Dealing with Social Media
Social media should be a good medium for information sharing, fun and inspiring others. At least that was how I see and use it during my traveling days. However, I noticed that few days before the lockdown it started to be toxic and became worse as quarantine approaches. It was full of negativity with a lot of bad news and overflowing fake news. I saw a post of a friend raising an argument regarding how deadly COVID19 is and yes, she’s up for a fight while another would always post the increased number of cases then followed by criticizing the government. I am not exempted when I made a six-word sentence comment on an article.
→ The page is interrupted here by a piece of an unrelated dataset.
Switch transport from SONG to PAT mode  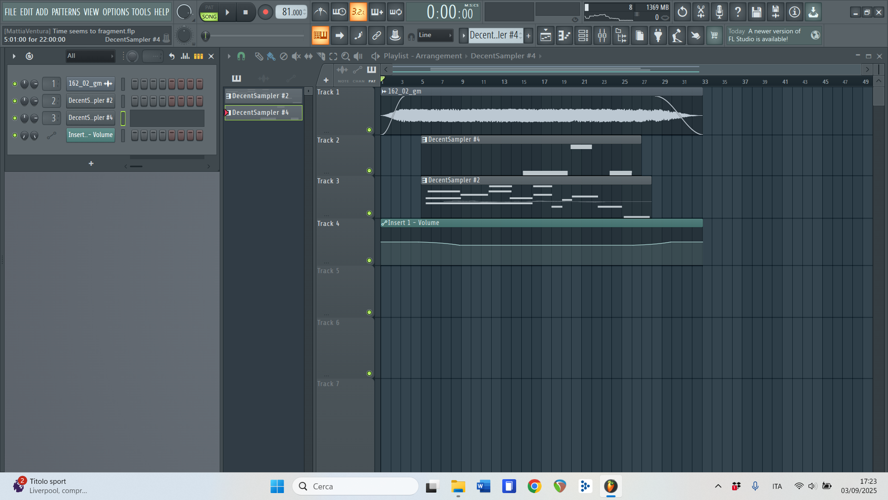[209, 7]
Someone came for me throwing harsh words even criticizing my looks. I ended up deleting my comment and promised myself to NEVER give any of my two cents anymore. I also logged out but since social media is my only source of news I logged in again two days after and just unfollowed those undesirable people on my feed. Gladly, I am doing fine.
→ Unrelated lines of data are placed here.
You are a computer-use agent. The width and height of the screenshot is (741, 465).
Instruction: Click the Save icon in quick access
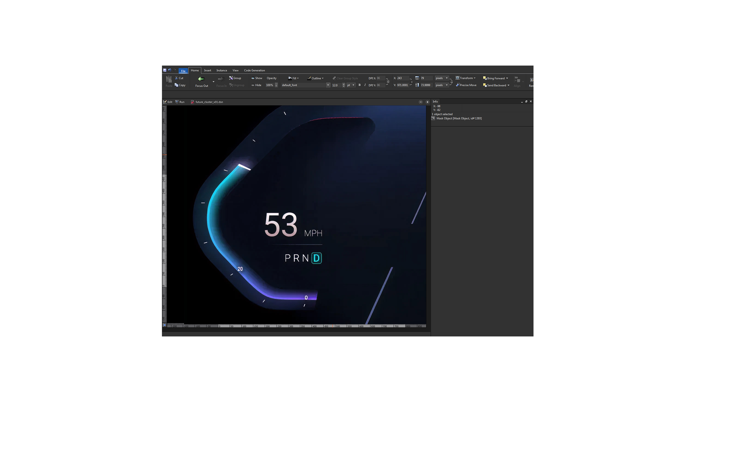coord(165,70)
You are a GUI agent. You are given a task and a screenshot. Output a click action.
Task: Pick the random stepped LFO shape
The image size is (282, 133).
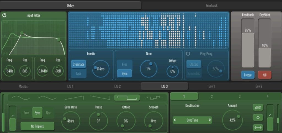(153, 98)
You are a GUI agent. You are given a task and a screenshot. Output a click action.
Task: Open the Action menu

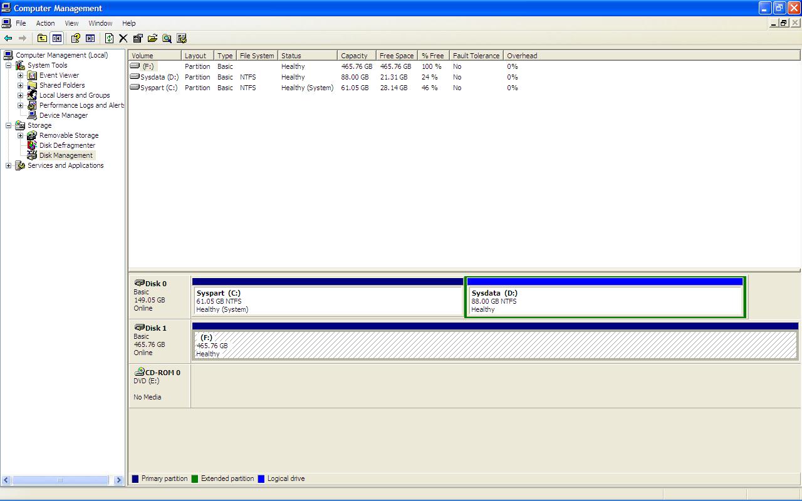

Admit it! Eight weeks of quarantine is too long. Even though you are the most productive person in the planet there are times that you get bored too with too much time and nothing to do. Although there are trends that went viral on the internet to ease boredom it wasn’t enough for me since I am living a complete different lifestyle before, waking up in different places doing various outdoor activities. I am not used to following certain routine.
Fear of Missing Out
Now this is pure selfishness you may say. I know this type of feeling should not be present during this time of crisis. The first weeks of lockdown were really bad for me. I hated it. I hated the situation and the atmosphere of it. It even added whenever I check my friends’ ig stories and posts from overseas. They say they are on quarantine but how come they can still go out and play golf, some of them would go hiking and cycling for the whole day and others don’t have lockdown in their cities at all. At that point, I started questioning how the government is handling the situation. How come other countries are not having a lockdown and their citizens are free to move around while we are locked up in our home. But then I realized we have different situations, facilities and approach from other parts of the world. I should just start trusting the process of this and do my part. To stay home! I stopped snooping at my friends’ posts and just focus on my well-being during this quarantine.
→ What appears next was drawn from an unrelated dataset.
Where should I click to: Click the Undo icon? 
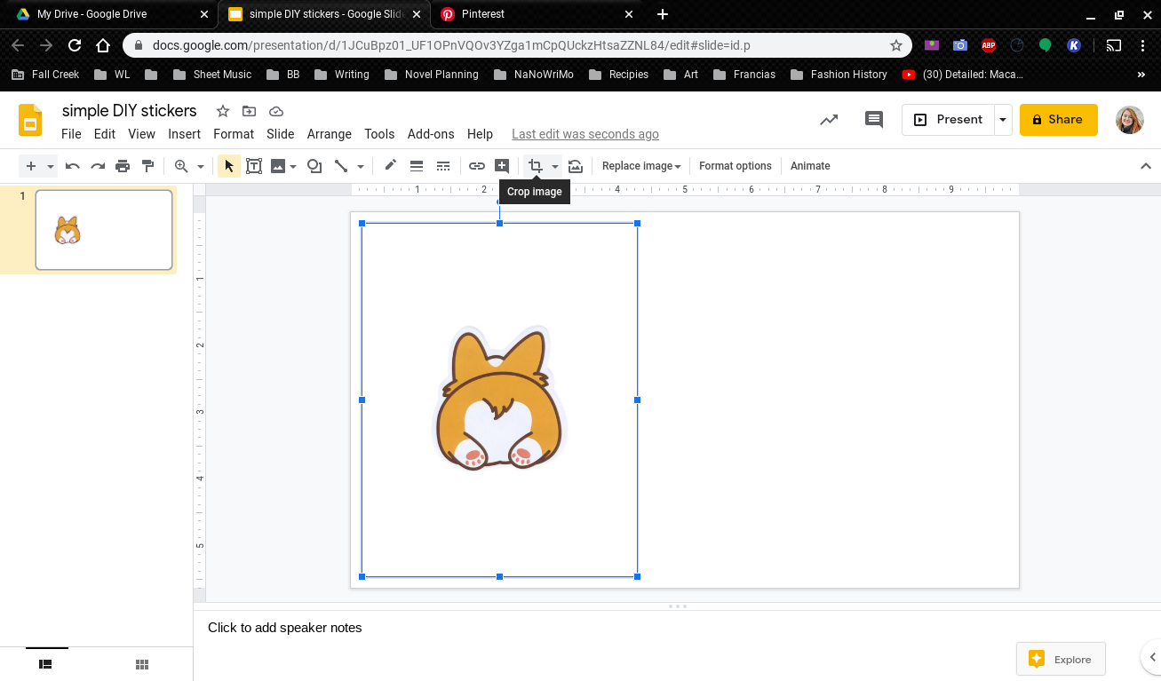(72, 165)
Overall, it is not that bad at all. On the positive side, during the lockdown I learned to slow down, pause and appreciate things. I start noticing the beauty of my neighborhood which I just ignored the whole time. I made productive daily routine which includes allocating time to do household chores, watch travel movies (to keep me inspired), k-drama, read books, and work out. I turn off my phone data from time to time and only use it for a certain amount of hours per day to attend to my e-mails, updates regarding work and to check in with my friends and family. I learned to be kinder to myself. I start accepting that if I didn’t accomplish anything today so be it. There’s still tomorrow to do it. I constantly remind myself of my life mantra “If it’s not okay, it’s not yet the end.”
*Bonus part, I deep cleaned my room and collected more than a kilo of dust (not a joke) which will not happen if it were because of the quarantine. LOL!